Entre as ações de cuidado direcionadas aos enlutados, Daniela aponta os grupos de apoio como importantes espaços de legitimação e reconhecimento da dor, psicoterapia, incentivo à realização dos rituais de despedida, e uma abordagem voltada para as necessidades daquele indivíduo já que, apesar de comum, esse tipo de luto será vivido de maneira muito singular. “Sabemos que, principalmente no primeiro ano após uma morte por suicídio, aquela pessoa poderá precisar ser acompanhada e ter algum tipo de apoio especializado”, afirma.
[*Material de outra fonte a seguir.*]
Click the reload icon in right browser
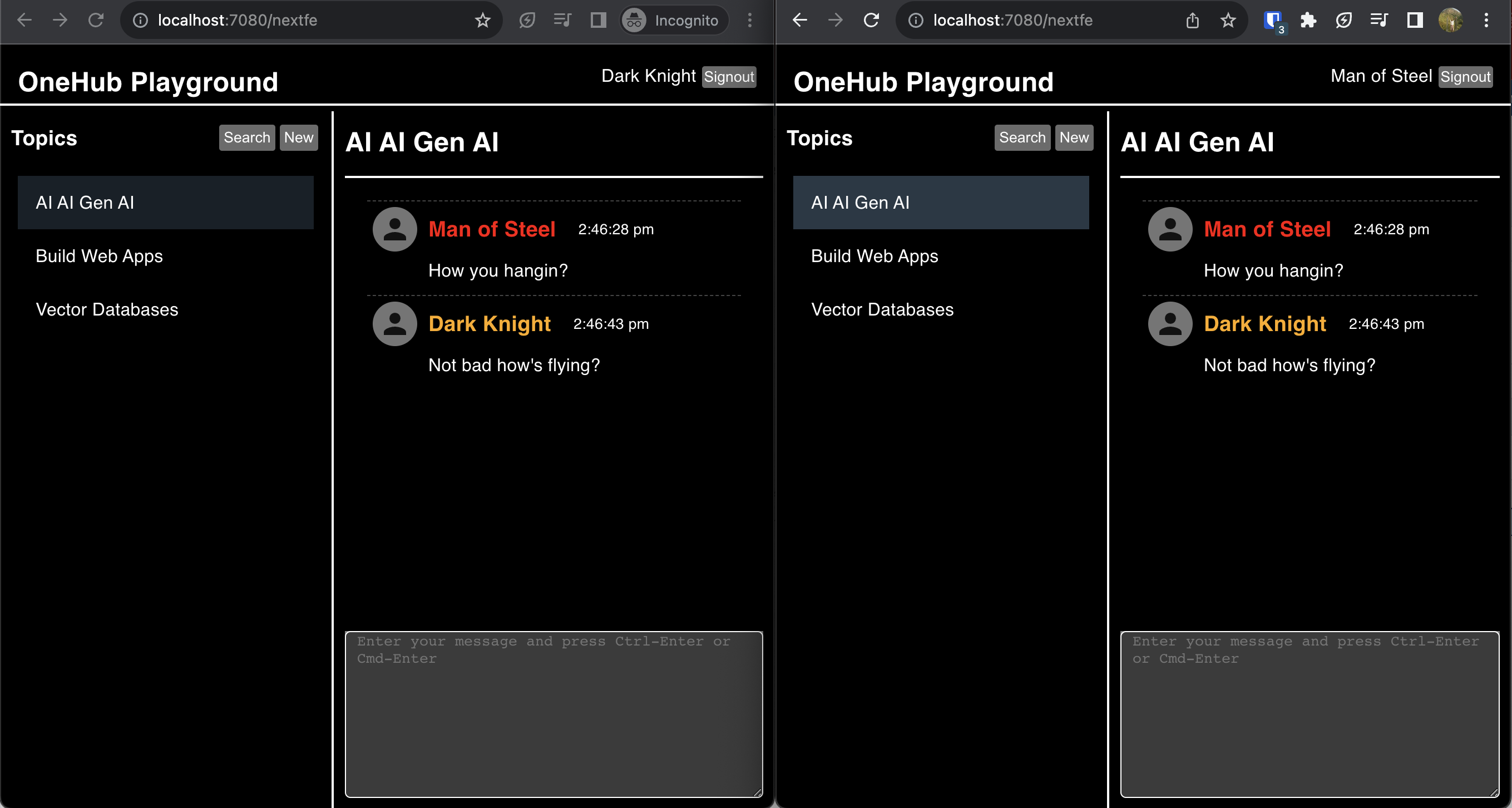The height and width of the screenshot is (808, 1512). tap(871, 21)
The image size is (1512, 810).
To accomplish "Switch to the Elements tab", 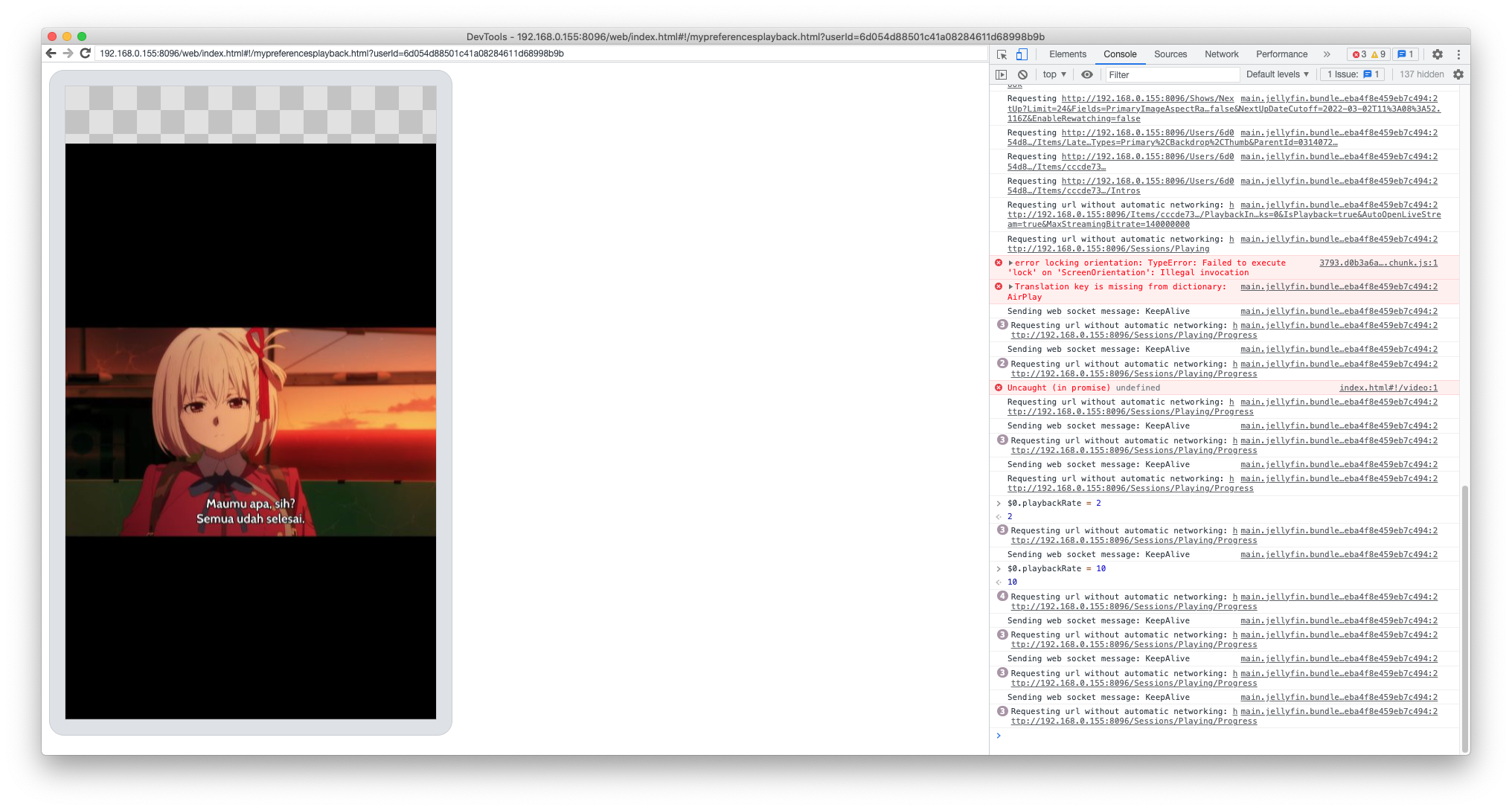I will [x=1069, y=54].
Luciana pôde contar com o apoio de alguns membros da família, mas não encontrou a mesma receptividade fora de casa. “As pessoas não vêm te abraçar. As pessoas não querem te ouvir. Na verdade, elas ficam com medo de falar sobre isso fora do Setembro Amarelo, mas o suicídio acontece todos os dias”, conta referindo-se ao mês dedicado à prevenção do suicídio.
De acordo com Daniela, muitos enlutados sentem a necessidade de ajudar outras pessoas que passaram pelo mesmo drama, sendo os mais comuns trabalhar voluntariamente no CVV ou escolher uma profissão na área da Saúde. Tentar achar um sentido nessa ruptura por meio do trabalho, afirma a pesquisadora, ajuda os enlutados a elaborarem o luto de si mesmos. “Mas acho importante fazermos a liberação semântica historicamente atribuída ao suicídio de crime, loucura, doença mental, e o enxergarmos de maneira plurissemântica, liberando o viés de estigma associado a ele”, conclui.
SAIBA MAIS
O grupo de apoio aos enlutados pelo suicídio, criado pela psicóloga e pesquisadora Daniela Piroli, se reúne mensalmente na região Centro-Sul de Belo Horizonte. Inscrições podem ser feitas por meio de um formulário disponível no perfil profissional da psicóloga no Instagram: @daniela.piroli.psi. Se você estiver passando por um momento difícil, saiba que existem recursos à disposição para ajudar. O Centro de Valorização da Vida (CVV) está disponível gratuitamente 24 horas pelo número de telefone 188. CAPS, Unidades Básicas de Saúde, Postos de Saúde da família, Centros de Saúde, Prontos-Socorros, hospitais públicos e unidades de pronto atendimento estão equipados para atender pedidos de ajuda. Quando você pede ajuda, você tem o direito de ser respeitado e levado a sério; ter o seu sofrimento levado em consideração; falar em privacidade; ser escutado e encorajado a se recuperar.
A taxa de mortalidade por suicídio é considerada baixa no Brasil, mas apresentou uma tendência de alta nos últimos anos.
Estudo do Centro de Integração de Dados e Conhecimentos para a Saúde (Cidas) da Fundação Fiocruz Bahia, com colaboração de pesquisadores da Universidade de Harvard, publicado em março de 2024 no periódico científico The Lancet, aponta um crescimento de mais de 6% na taxa de suicídio entre jovens de 2011 a 2022.